Еще год назад от Речного вокзала до Планерной ходил двести тринадцатый; кроме того, от Сокола до Алешкино можно было добраться на сто втором – он останавливался на кругу, а от круга до ее дома идти было близко. На сто семьдесят третьем они не ездили никогда – кроме одного, первого – и, им казалось, последнего – случившегося по незнанию раза. Как называл его Саша, это был автобус убийца: перед гастрономом «Ленинград» он поворачивал на Беломорскую и медленно – казалось, часами – вязал длинную и узкую, обрывавшуюся на каждой минуте петлю, подавлявшую правобережного пассажира тягостной бессмысленностью движения в обратную сторону, – пока не возвращался на Ленинградское шоссе перед самым мостом, чтобы еще с четверть часа кружить на границе Москвы, пересекая кольцевую дорогу. После того первого, случайного раза, на который они решились, измученные бесконечным и бесплодным ожиданием двести тринадцатого, они были твердо уверены: больше – никогда. Но Бог – или дьявол? («проклятая ваша власть», – сказал как-то Саша, и она искренне удивилась: «моя?…») – решил по-другому.
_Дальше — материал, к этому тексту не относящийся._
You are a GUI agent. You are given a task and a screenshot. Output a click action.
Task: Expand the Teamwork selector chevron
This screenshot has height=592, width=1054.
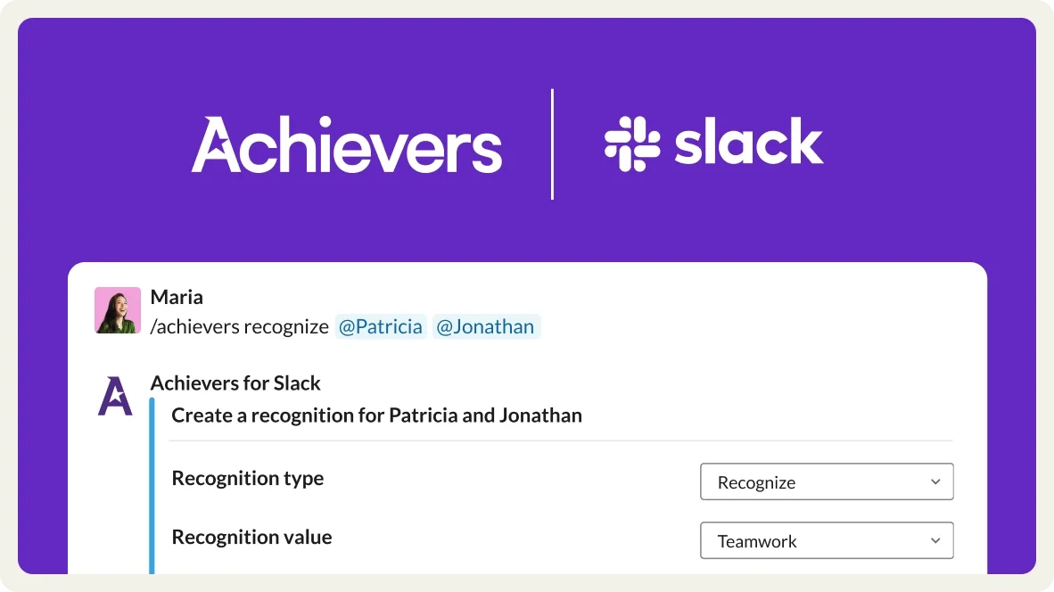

В прошлом году маршрут двести тринадцать сняли – она не поверила, что это надолго, – успокаивая себя, а больше потому, что с практической стороны это показалось ей преступлением – или безумием: оба номера и так ходили самое частое раз в полчаса, и всегда – даже летом в воскресные дни, когда они просто ходили реже, – забивались так, что вспучивались облупившимися боками… Но двести тринадцатый сняли, а еще через месяц – удар, который она, оглушенная первым, почти не почувствовала, – перенесли с Сокола в Тушино конечную спасительного сто второго. От Речного в сторону Планерной шел еще сто девяносто девятый, который огибал Алешкино с противоположной им стороны; она думала ездить на нем – самые цифры Один, Семь, Три после нескольких петель вдоль Беломорской были ей ненавистны, – но наступила осень, алешкинские дворы погрузились в аспидную, кладбищенскую черноту, и ей стало страшно. Московские газеты со сладострастием запертого в анатомическом театре маньяка ежедневно расписывали, как в Москве насилуют, уродуют, убивают, – фотографировали полуразложившиеся трупы, отрезанные головы… – Саша категорически запретил ей сто девяносто девятый, да она и сама боялась: на автобусном кругу от века работал грязный пивной притон – который последовательно превращался из уличной забегаловки в пивную на два этажа, из пивной в ресторан, из ресторана опять в пивную, но истребить который было, видимо, невозможно – по крайней мере, не удалось ни при Брежневе, ни при Андропове, ни при Черненко, ни при Горбачеве, куда уж теперь… – и у входа в который неизменно толклись какие-то нечеловеческие, кошмарные лица – старые и молодые, бледные с просинью, как рыбье брюхо, и медно-красные, цвета остывающего металла, с губчатыми клубнями черных носов и глазами наркоманов и убийц, – страшно (а в добрую минуту больно, безысходно тоскливо) было смотреть; на дочку Светланы Васильевны, возвращавшуюся с курсов, напали прошлой зимой – хорошо, мимо проходил участковый, сам, кстати, похожий на непроспавшегося убийцу, – но помог, разбежались… Она стала добираться домой на Сто семьдесят третьем.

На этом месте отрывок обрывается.